The League’s leader and possibly Italy’s next Prime Minister, Matteo Salvini, said that immigration and security “are the foundations of the government’s programme” which will “reduce sea arrivals, increase expulsions and guarantee the right of legitimate defence.”

Since Labour’s victory in the polls in 2013, the number of boat arrivals in Malta has dwindled significantly. In 2013, some 2,008 asylum seekers reached Malta by boat.

However a tacit agreement between Maltese Prime Minister Jospeh Muscat and the former Italian premier Matteo Renzi has seen Italy take in most of the migrants reaching Europe by boat from Libya.

In 2014, Malta took in 568 asylum-seekers who arrived by sea and the numbers tumbled further to 104 in 2015, 25 in 2016 and 23 in 2017.

After seeing some 181,000 asylum-seekers reach Italy by boat in 2016, the number of arrivals plummeted over the past year, after the outgoing Italian government signed a controversial deal with Libya to stop departures from the war-torn North African nation.

In the run-up to the March election, the League campaigned heavily on preventing new migrant arrivals and deporting thousands of migrants already on Italian soil.

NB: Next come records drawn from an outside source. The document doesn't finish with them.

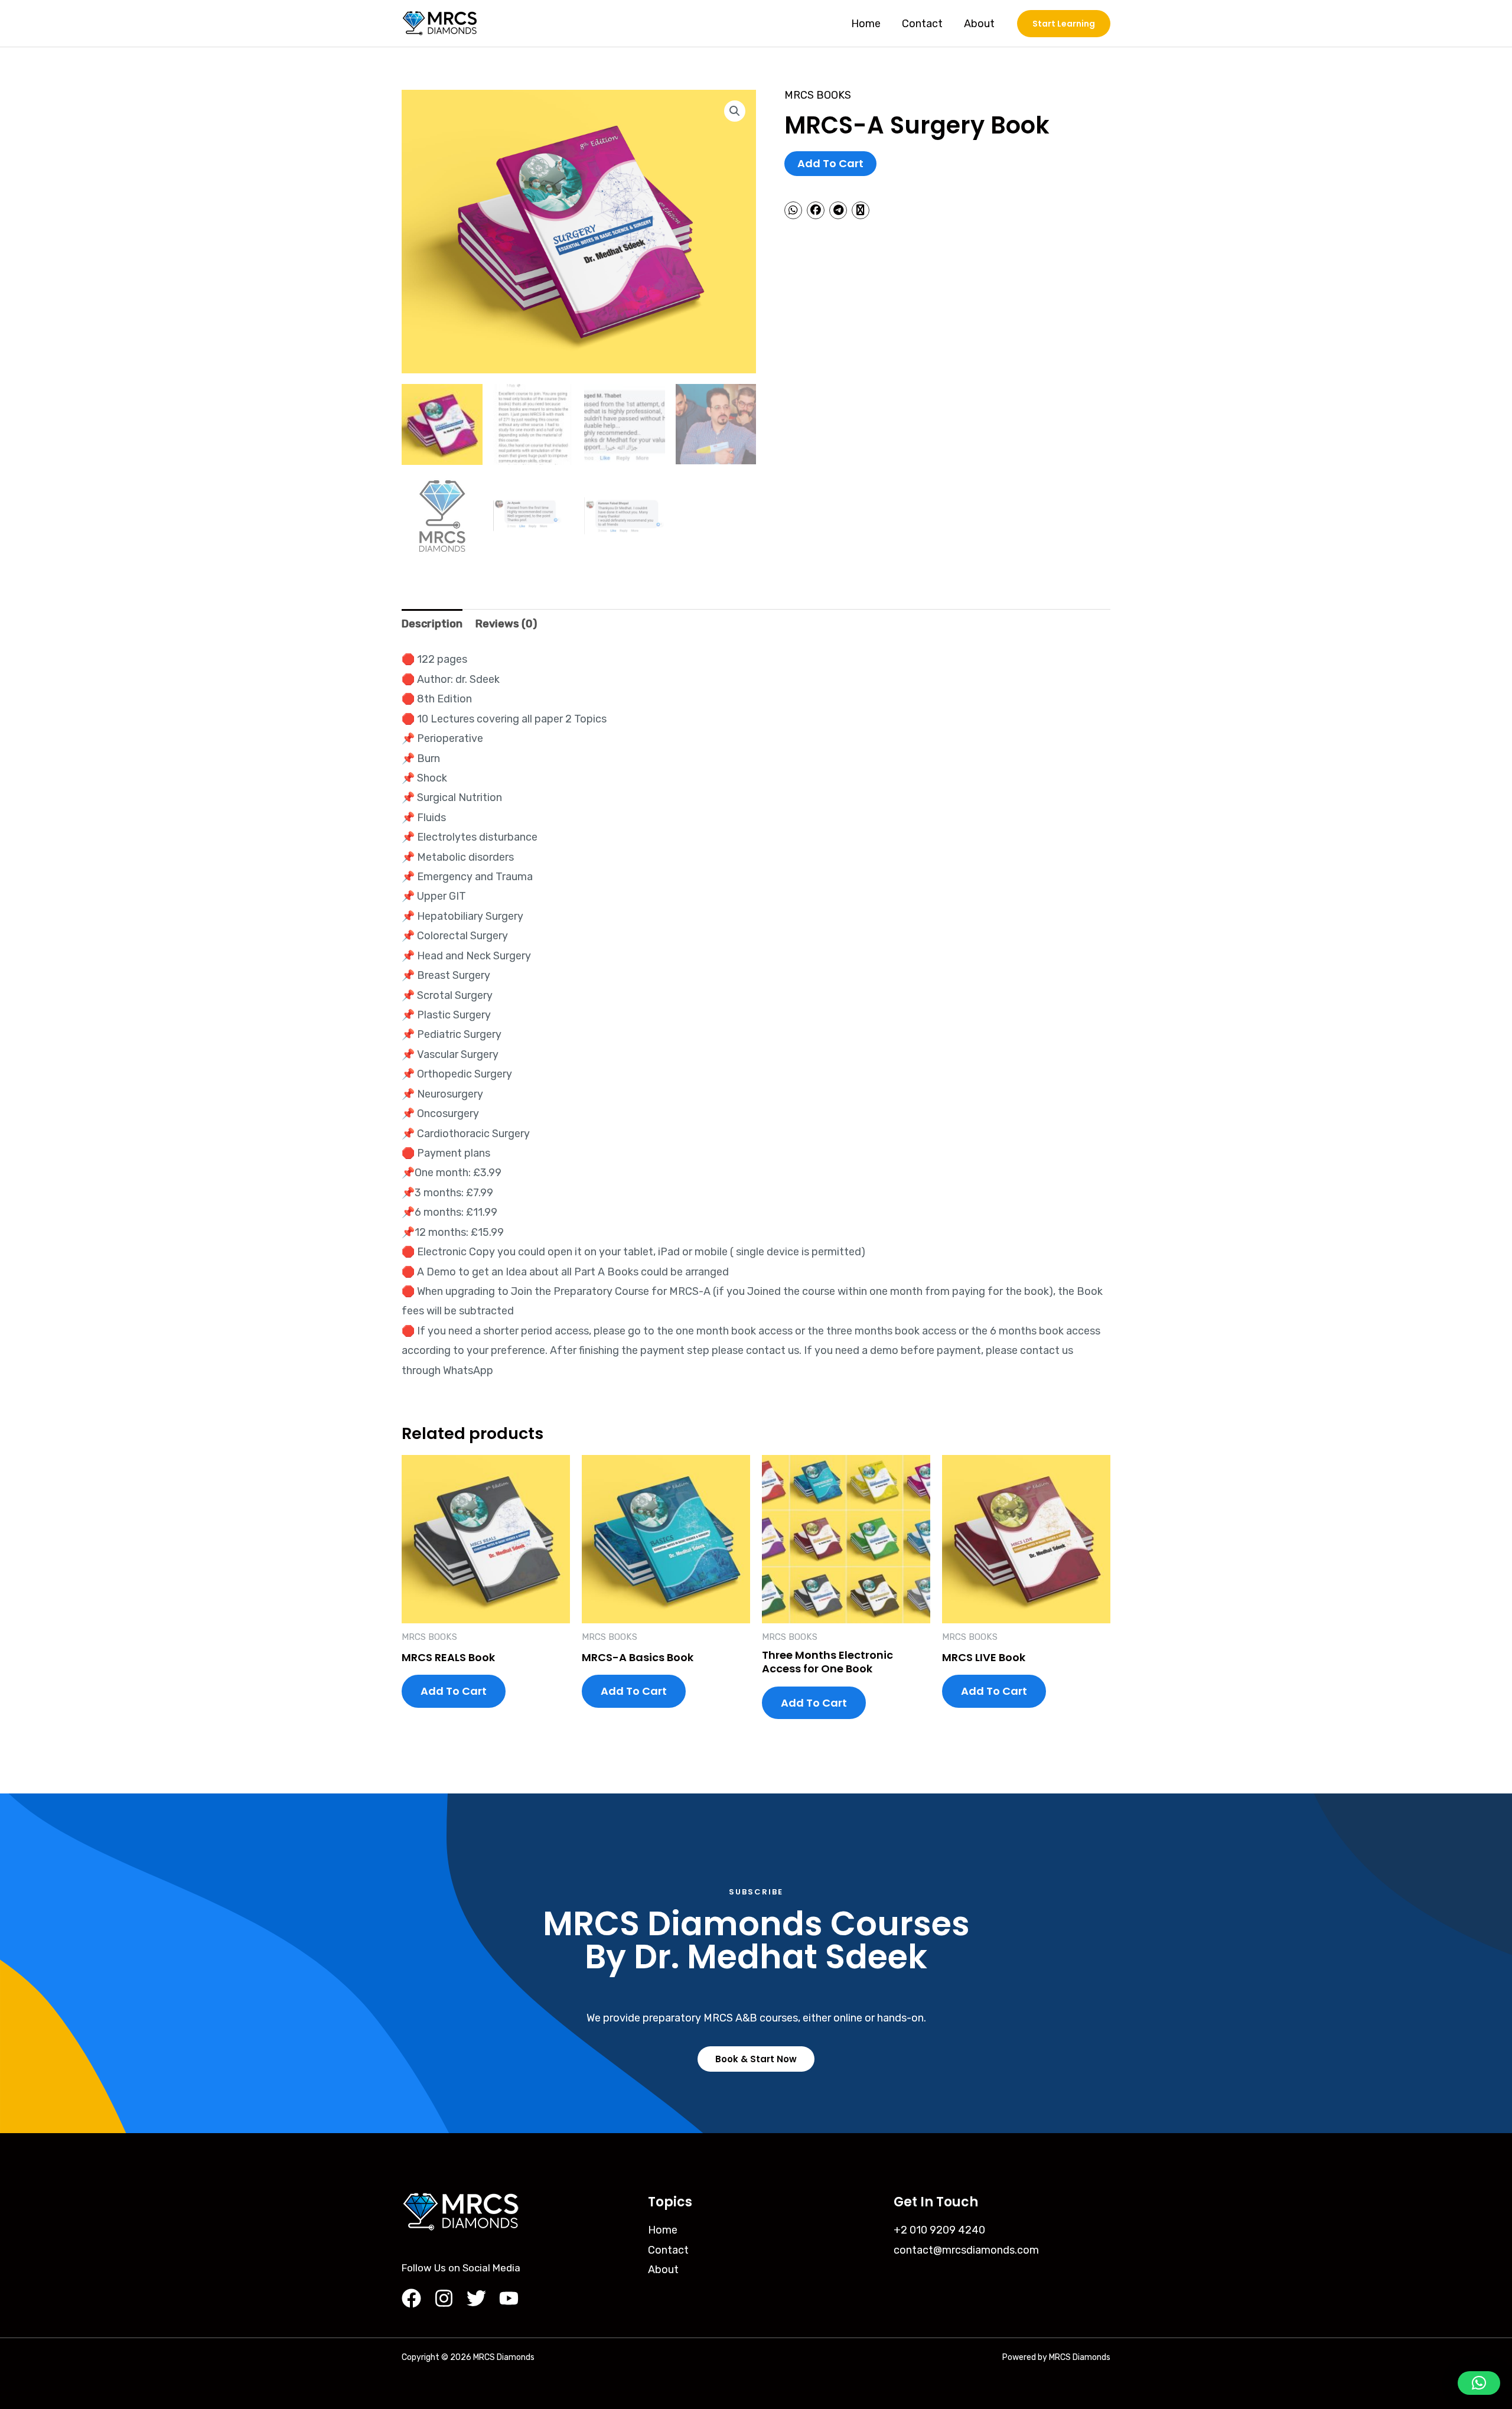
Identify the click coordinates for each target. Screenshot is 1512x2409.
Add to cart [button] (454, 1691)
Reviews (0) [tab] (506, 623)
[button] (734, 111)
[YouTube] (509, 2298)
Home (866, 23)
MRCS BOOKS (817, 95)
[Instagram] (444, 2298)
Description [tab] (432, 623)
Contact (922, 23)
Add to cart (830, 163)
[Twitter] (476, 2298)
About (979, 23)
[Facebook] (411, 2298)
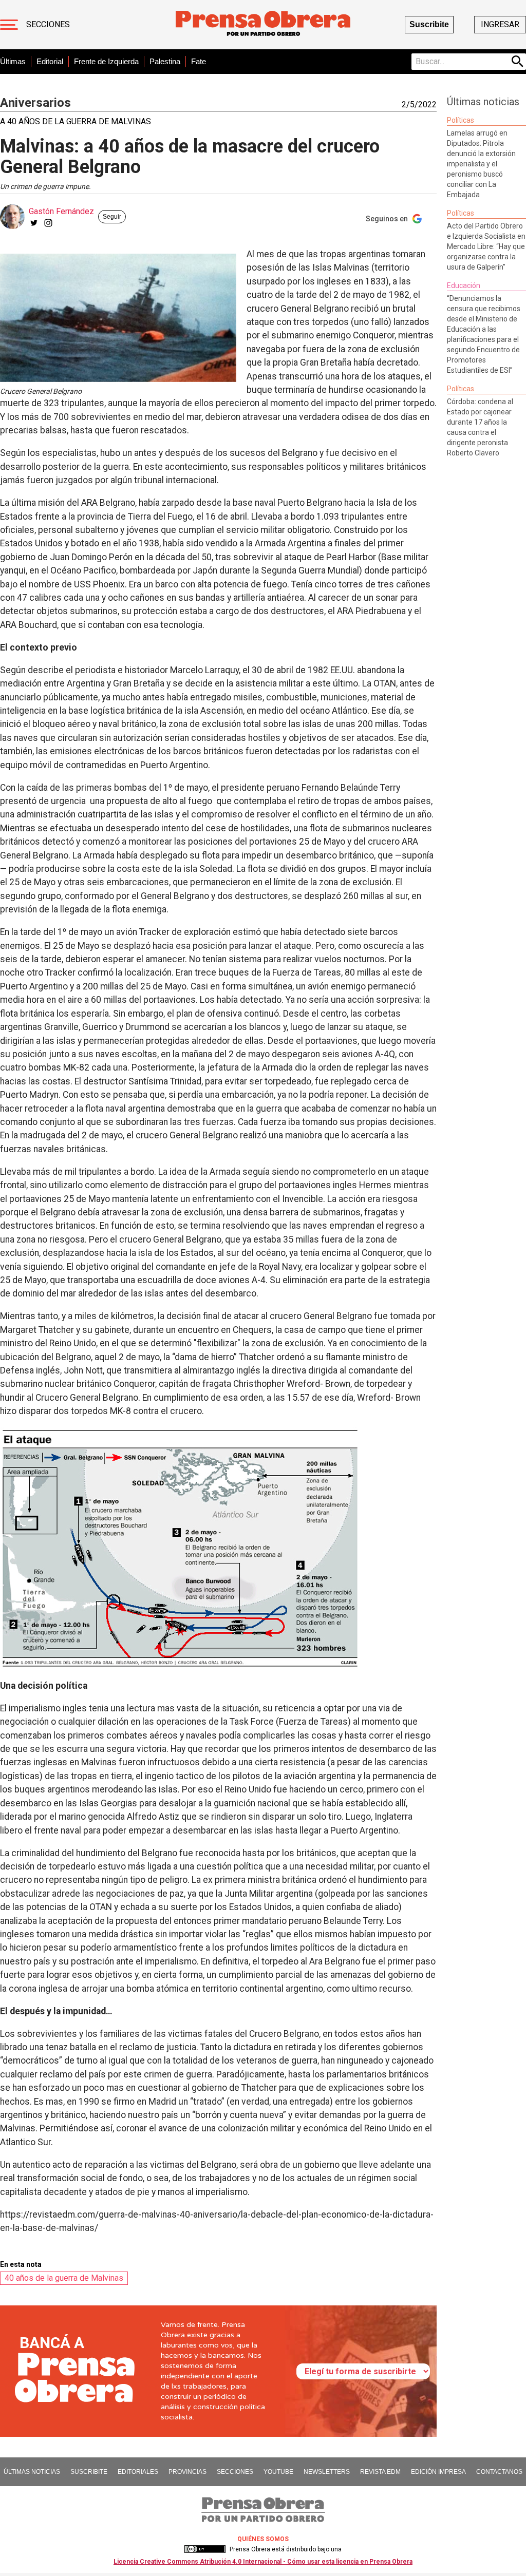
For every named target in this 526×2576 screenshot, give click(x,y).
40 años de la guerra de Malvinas (64, 2278)
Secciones (48, 24)
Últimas (13, 61)
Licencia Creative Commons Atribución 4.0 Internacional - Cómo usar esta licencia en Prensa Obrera (263, 2561)
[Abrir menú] (9, 25)
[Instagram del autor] (48, 223)
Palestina (164, 61)
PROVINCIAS (187, 2471)
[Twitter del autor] (34, 223)
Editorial (49, 61)
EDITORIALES (138, 2471)
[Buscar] (518, 61)
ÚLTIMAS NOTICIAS (32, 2471)
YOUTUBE (278, 2471)
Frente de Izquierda (106, 61)
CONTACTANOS (499, 2471)
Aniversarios (35, 103)
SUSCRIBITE (88, 2471)
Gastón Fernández (61, 211)
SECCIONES (235, 2471)
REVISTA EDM (380, 2471)
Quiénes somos (263, 2539)
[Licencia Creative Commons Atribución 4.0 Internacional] (205, 2549)
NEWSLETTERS (327, 2471)
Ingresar (500, 24)
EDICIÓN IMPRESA (438, 2471)
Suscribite (429, 24)
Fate (198, 61)
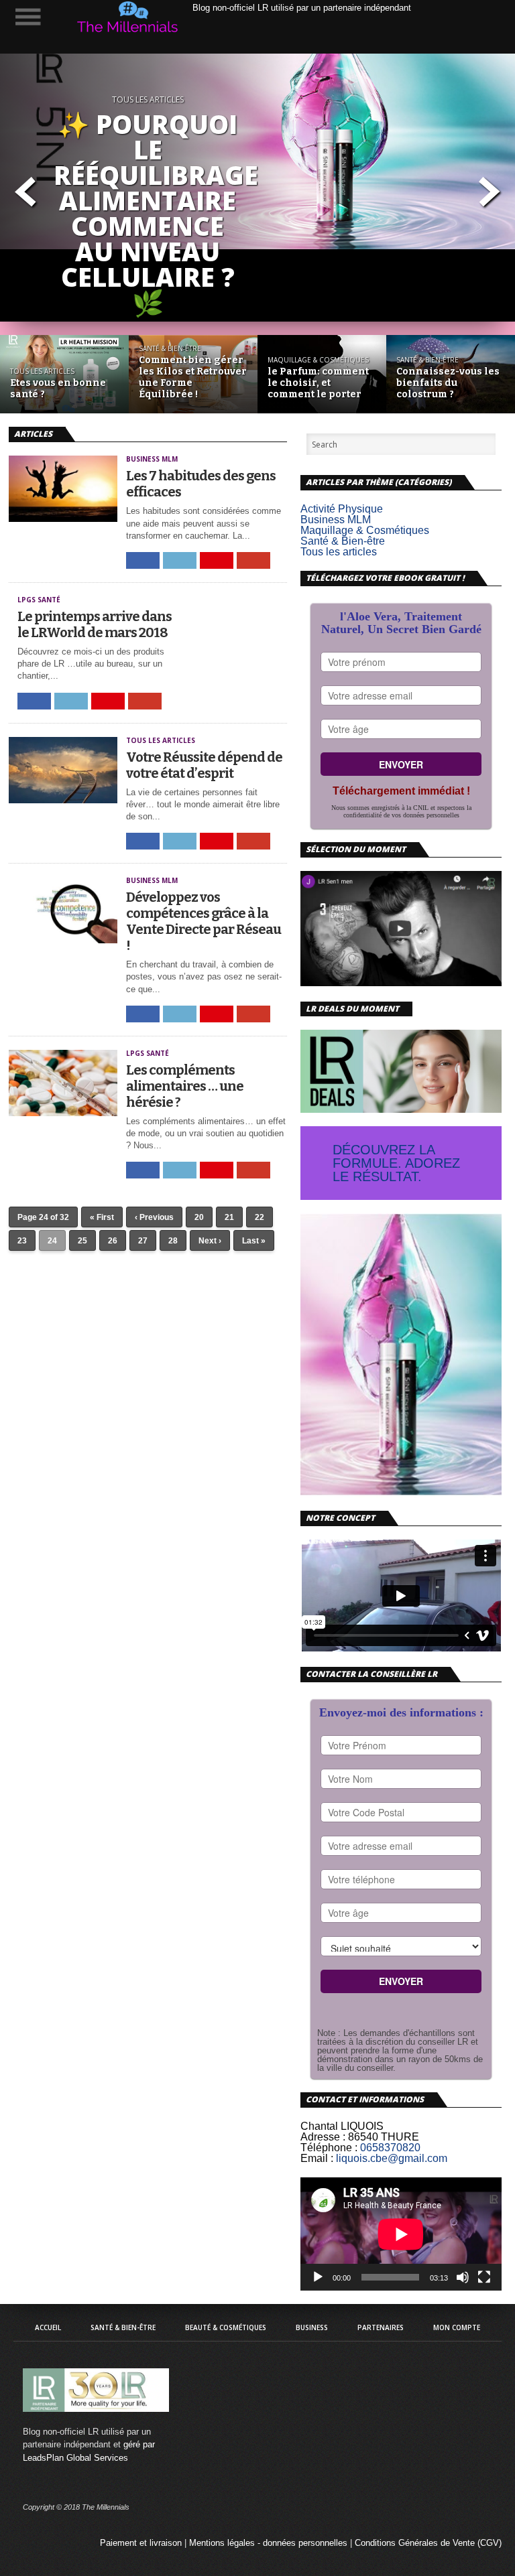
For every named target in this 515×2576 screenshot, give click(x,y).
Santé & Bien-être (342, 541)
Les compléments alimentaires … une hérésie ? (184, 1086)
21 (229, 1217)
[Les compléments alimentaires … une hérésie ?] (63, 1112)
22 (259, 1217)
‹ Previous (154, 1217)
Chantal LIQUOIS (342, 2126)
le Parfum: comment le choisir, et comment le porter (318, 383)
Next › (209, 1240)
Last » (254, 1240)
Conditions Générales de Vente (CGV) (428, 2543)
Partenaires (380, 2327)
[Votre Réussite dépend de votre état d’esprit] (63, 799)
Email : (316, 2158)
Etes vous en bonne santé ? (58, 389)
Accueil (48, 2327)
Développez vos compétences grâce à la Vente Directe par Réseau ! (203, 921)
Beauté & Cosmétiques (225, 2327)
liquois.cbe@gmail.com (391, 2158)
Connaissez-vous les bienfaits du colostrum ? (448, 383)
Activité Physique (341, 509)
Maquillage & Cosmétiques (364, 530)
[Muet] (462, 2277)
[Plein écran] (484, 2277)
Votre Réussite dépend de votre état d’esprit (204, 765)
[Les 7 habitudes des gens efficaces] (63, 518)
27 (143, 1240)
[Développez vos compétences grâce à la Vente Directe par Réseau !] (63, 939)
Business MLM (335, 519)
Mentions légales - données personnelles (268, 2543)
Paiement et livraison (141, 2543)
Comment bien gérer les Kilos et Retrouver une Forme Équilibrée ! (193, 377)
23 (22, 1240)
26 (112, 1240)
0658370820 (390, 2147)
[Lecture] (318, 2277)
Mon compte (456, 2327)
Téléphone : (328, 2147)
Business (312, 2327)
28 (173, 1240)
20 (199, 1217)
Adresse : (322, 2137)
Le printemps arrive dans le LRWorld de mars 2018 (94, 624)
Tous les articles (338, 551)
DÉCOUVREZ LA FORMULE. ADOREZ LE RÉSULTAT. (396, 1163)
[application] (401, 2234)
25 (82, 1240)
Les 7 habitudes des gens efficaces (201, 484)
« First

In February, former Italian premier and the League’s coalition partner Silvio Berlusconi warned that Italy cannot continue taking all migrants saved in the Mediterranean.

“There is no doubt that migrants who risk their life and cross the Mediterranean have to be saved. However, we will not accept that all disembark in Italy. Those saved close to Malta will have to be taken to and disembark in Malta,” Berlusconi said in an interview on state TV.

Highly critical of the secret deal signed between Muscat and Renzi, the League is set to shred the agreement. According to media reports, the deal saw a trade-off in which Italy took in all migrants in exchange for Maltese oil exploration rights in disputed sea stretches between the two countries.

Officially, the two countries denied that such an arrangement existed, insisting it was just a matter of “close cooperation”.